Indian ring-necked parakeets – possible apple-eating culprits

There are all sorts of theories about how these Indian Ring-Necked parakeets came to this country – from escaping off the set of The African Queen being filmed at Shepperton Studios in 1951 to Jimi Hendrix releasing them in Carnaby Street in the 1960s. In the last few years their distinctive screeching has been a common sound and we’ve seen some in our back garden.  They love to perch right at the top of trees even when the flimsy twigs there barely seem strong enough to hold their weight. However, this year it seems they have taken a fancy to apples.

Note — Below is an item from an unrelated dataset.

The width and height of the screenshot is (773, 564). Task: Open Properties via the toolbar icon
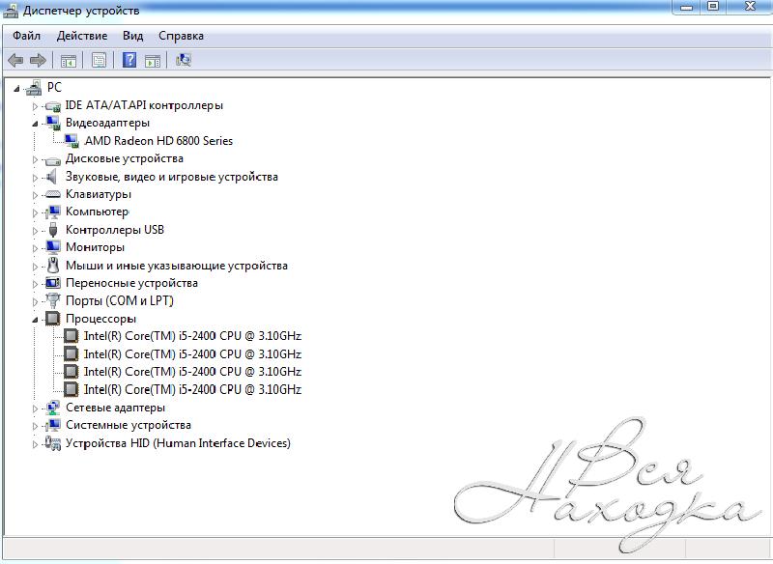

When we last visited the community orchard there looked to be a decent apple crop. When we went back to start picking we wondered where all the apples had gone? Gone to the parakeets is where they’ve gone. The owner of April Cottage next door to the orchard told us that he has seen parakeets eating the apples this year. They sit right at the top and work their way down. All part of living with nature I guess. Still, we hope to find enough apples from other trees to send some batches off for pressing in to apple juice.

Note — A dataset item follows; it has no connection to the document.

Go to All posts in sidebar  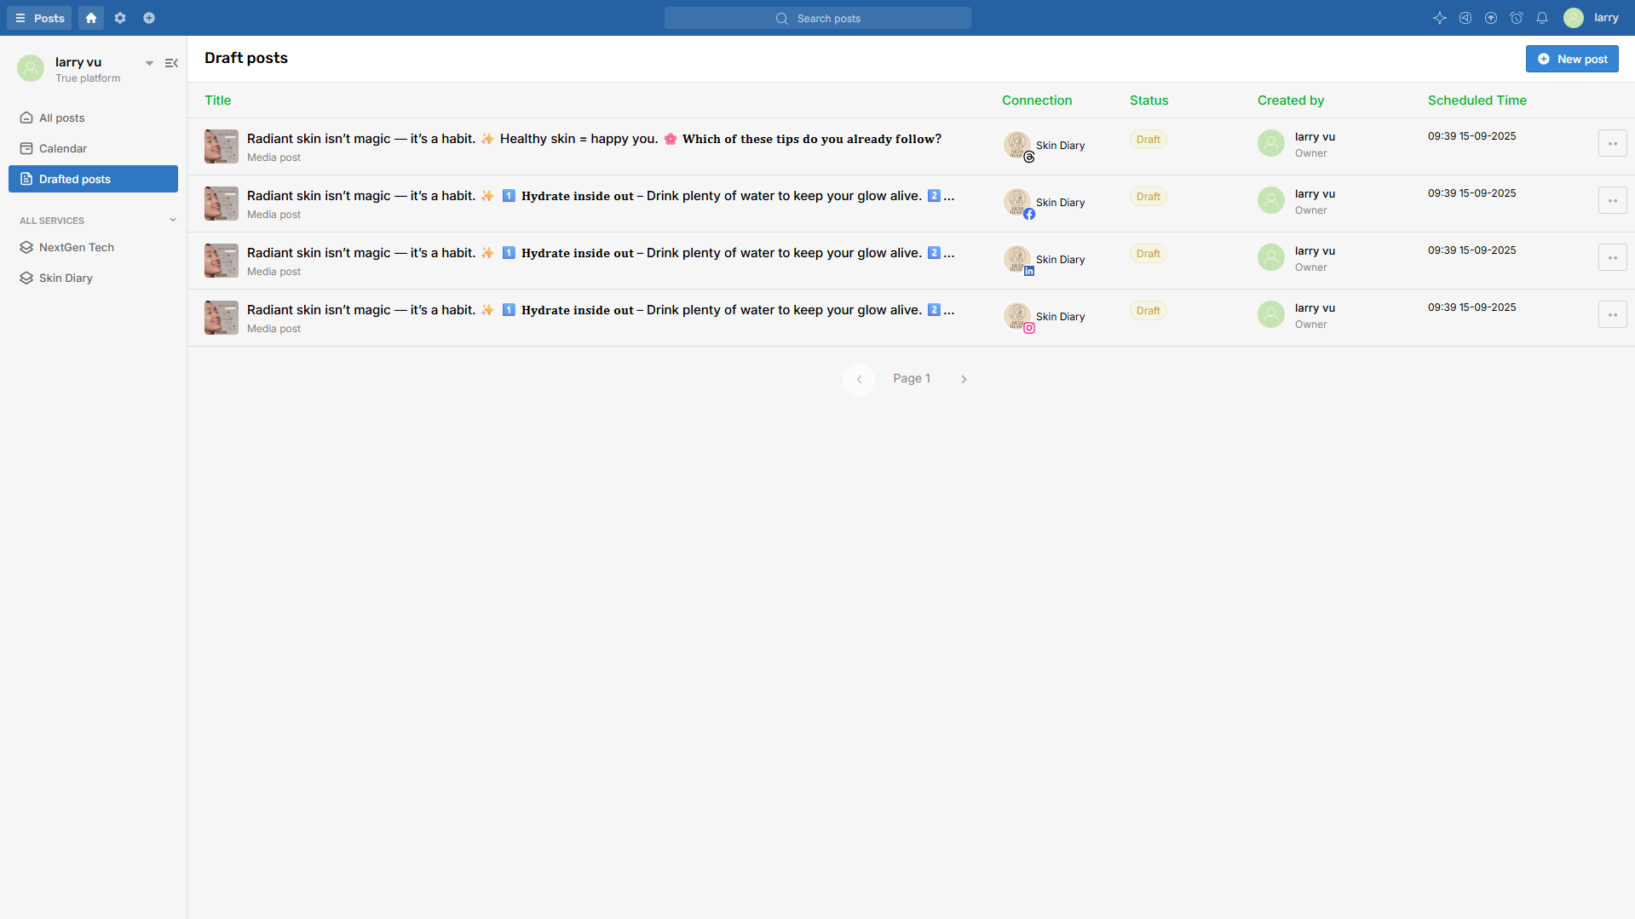coord(61,118)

We’re always keen to hear from people who want to volunteer to help with Abundance or who have surplus fruit they’re keen to see put to good use. Whichever it is you can contact us at wenabundance@gmail.com
And watch out for our stall at the SoundBite Festival in Dean Gardens on Saturday 13th September where we’ll have elderflower cordial, apple juice and chutneys on sale – all handmade from local produce.

 

One Reply to “WEN Abundance – Pesky parakeets pinch our apples!”

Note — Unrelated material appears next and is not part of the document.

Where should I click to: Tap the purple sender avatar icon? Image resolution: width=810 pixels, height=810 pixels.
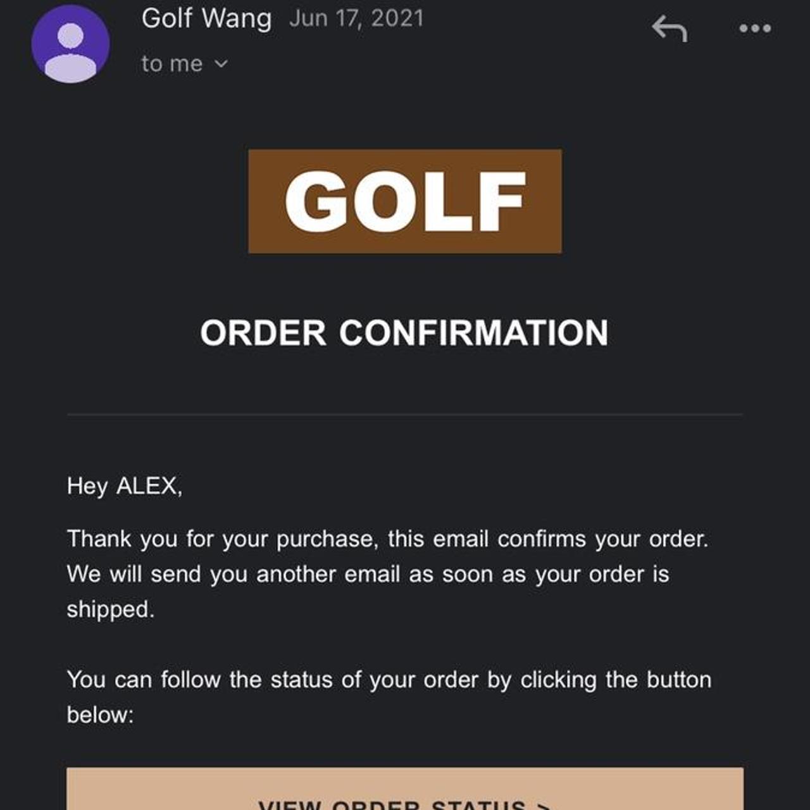coord(70,44)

  1. A bit of a story, but my great-great-grandmother Fanny Peachey brought a couple of parrots with her to England from Sydney in 1878. She had emigrated to Christchurch, New Zealand, from Gloucestershire, with my great-great-grandfather Tola Peachey in 1873, arriving at 7am on New Year’s Day, 1874. Sadly, Tola was killed as a result of an accident in 1877 and, after staying with her brother John Richmond in Sydney – and giving birth to Tola’s last child – Fanny returned to England. In 1934, when she was 84, she wrote a few pages about her life which included the following:

    ‘We were 114 days getting home and did not stop anywhere, arrived in London and no one to meet me they had all given us up. No telephone or telegraph used in those days. I took a cab and drove eleven miles through London to catch the train to Cheltenham arriving at the Great Western Station to find the train had left a quarter hour. I did not know what to do. The porter told me that I could stay at the station until the midnight train which I could not do with a baby and two others, Bert not yet four and Annie thirteen months younger. The porter offered to find us lodgings for the night and helped me there with my three babies, two parrots I was taking home to my mother and an old carpet bag which contained with other things £100 in sovereigns and numerous bundles.’

    Whenever I see the green parrots in the parks and gardens of Ealing, I wonder what types of parrots my great-grandmother brought over here. I also wonder whether she, along with my great-grandmother Annie could have spent time at the Great Western Station in Ealing – but maybe it was Paddington or Chiswick. Regardless, Fanny returned to Tewkesbury, soon remarried and then returned to New Zealand with her second husband, Frederick Selwyn, with whom she had eight children. She died aged 97, in 1948.